The Tyrolean Hound is a medium-sized, strong-built hound with well-developed musculature.
Harmoniously built, the Tyrolean Brachet is a little longer than it is tall.
Its silhouette can therefore be inscribed in a rectangle.
The Brachet Tyrolien breed is very old.
Descended from the Celtic Hound, it was one of Emperor Maximilian I’s favorite hunting dogs in the early 16th century.
The first pure breedings of Brachet Tyrolien began around 1860 in its region of origin, the Austrian Tyrol.
Its first standard was developed in 1896 and its official recognition was endorsed 12 years later. In 1944 it was decided to no longer include the small variety in its standard.
The Brachet Tyrolien breed was definitively recognized by the Fédération Cynologique Internationale (FCI) on October 8, 1954.
- hair: double (presence of undercoat) and dense
- color: fawn (red, deer red to red-yellow), black and tan (black coat with tan markings on the limbs, chest, belly and head) or tricolor (black and tan with white markings on the chest , belly, feet and limbs).
- head: the skull is wide, dry, slightly domed.
- stop is marked.
- nose is black, the muzzle medium high and straight.
- ears: quite wide, high attachment, rounded towards their end.
- eyes: rather large and dark brown in color.
- body: slightly longer than high.
- withers well out, the back straight and fairly broad, the croup slightly sloping and long.

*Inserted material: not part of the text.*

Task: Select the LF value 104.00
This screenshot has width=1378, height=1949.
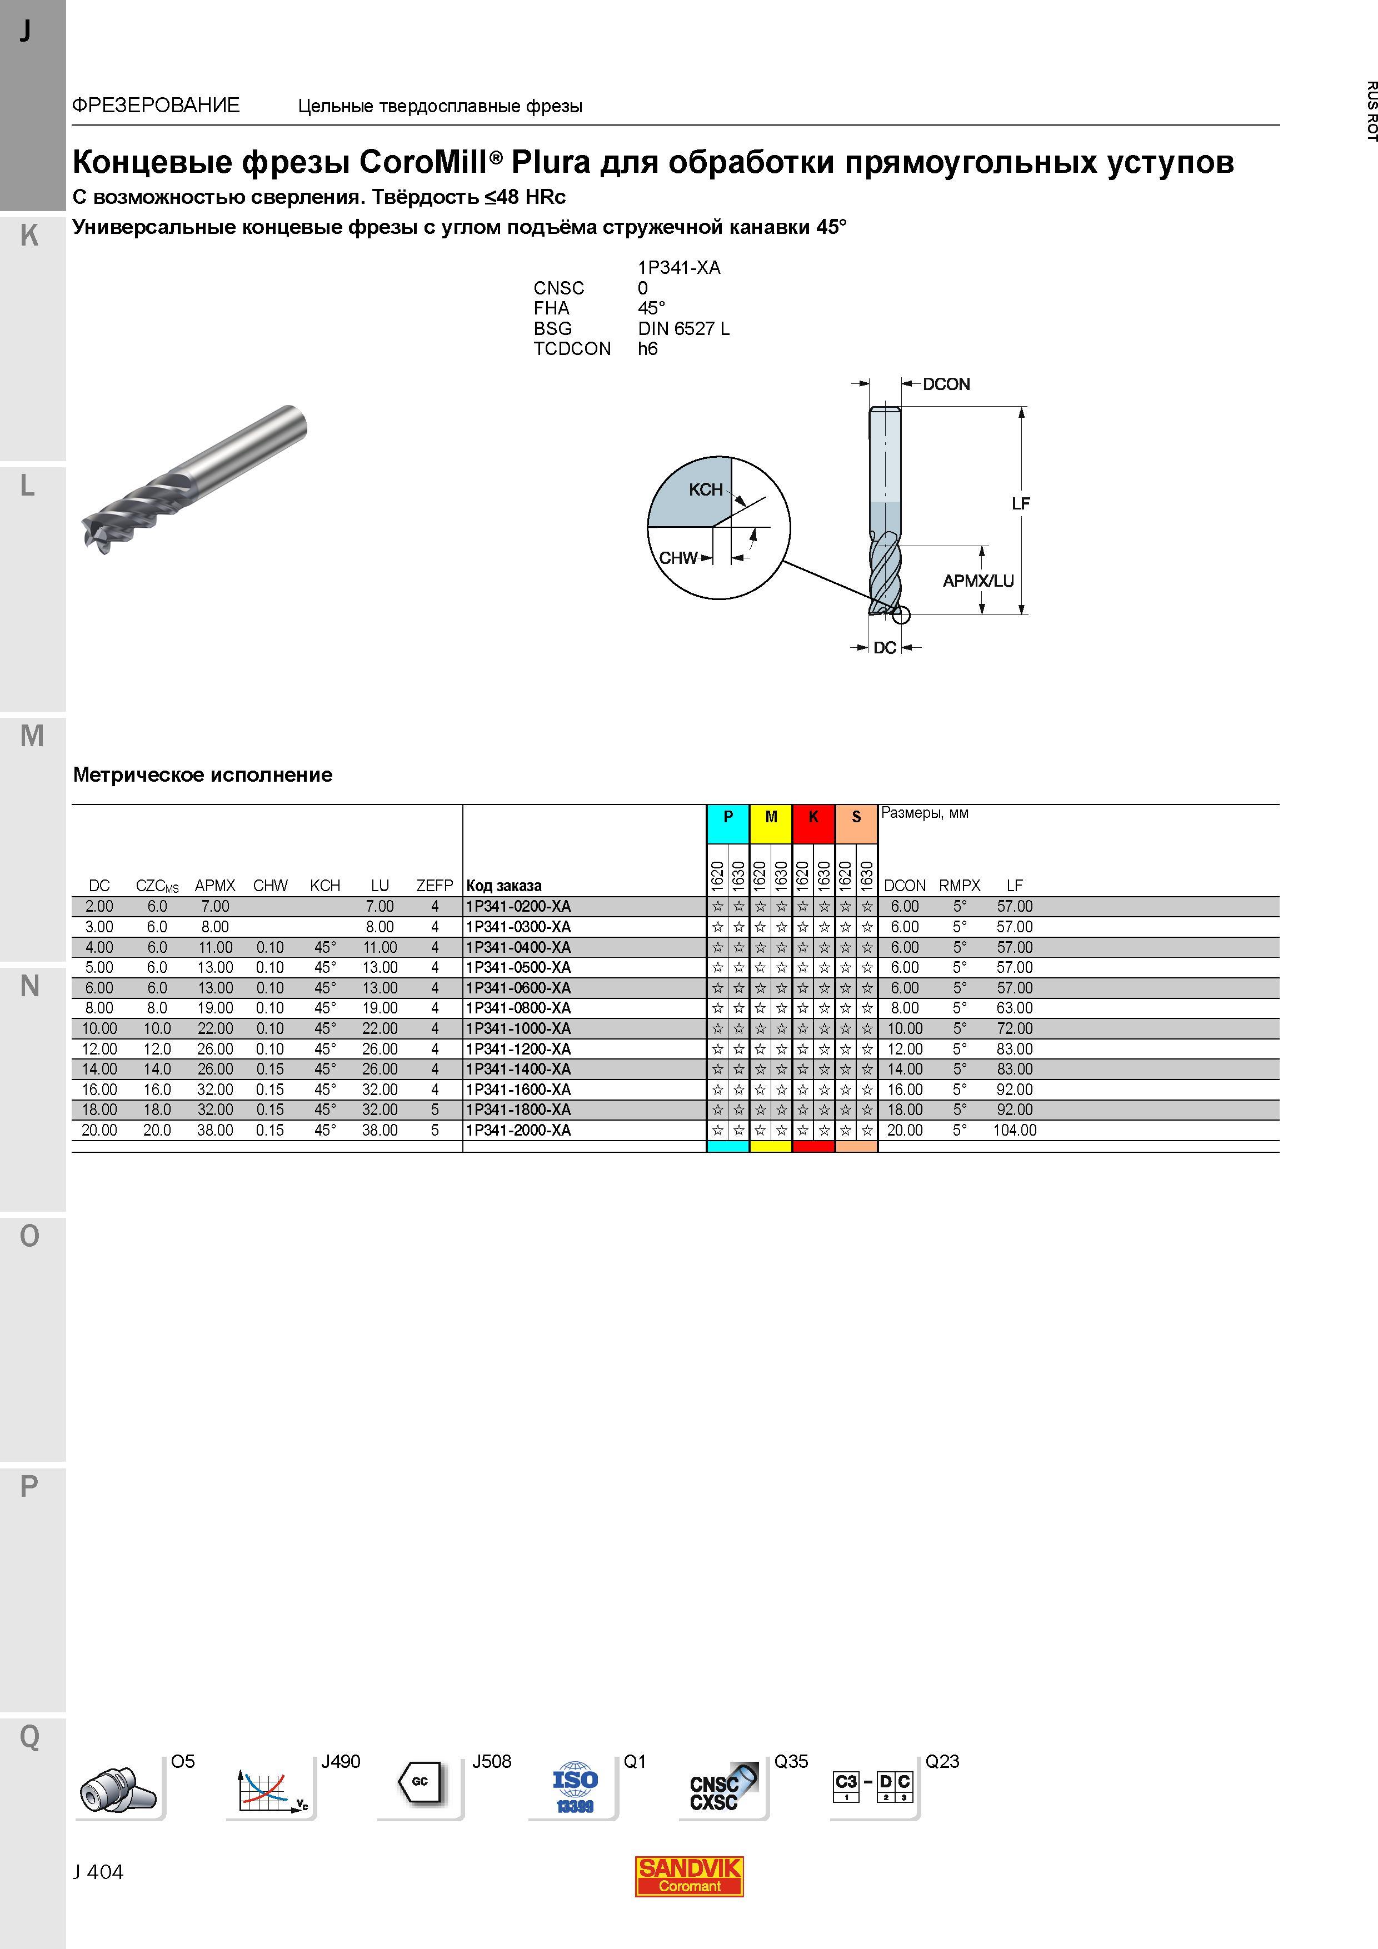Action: pyautogui.click(x=1015, y=1131)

- The chest well down and the belly slightly raised.
- tail: long, tied high.
- Ideally in brush with a close coat, carried high when the dog is in action.
Behavior with others
The Tyrolean Brachet has all the qualities of a hunting dog, excelling when it comes to forcing hare and foxes, but also looking for blood to find any type of game in the forest or in the mountains.
Endowed with a very keen sense of smell and a remarkable sense of direction, the Tyrolean Hound is passionate, enduring and autonomous in hunting action.
Although docility is not its strong point, this dog has a well-balanced temperament.
At home, he is very attached to his master and his family. His natural alertness makes him a pretty decent keeper.
Education… It is essential to ensure that the dog is introduced to the recall early enough.
Like any hunting dog, the Tyrolean Hound is not particularly docile and therefore requires firm and early training. However, we will not seek the balance of power, but simply to inculcate the basic educational rules.
The Tyrolean Hound is a healthy dog.
Robust and resistant, it has no particular predisposition to disease.
Its double coat gives it fairly good protection against cold and bad weather.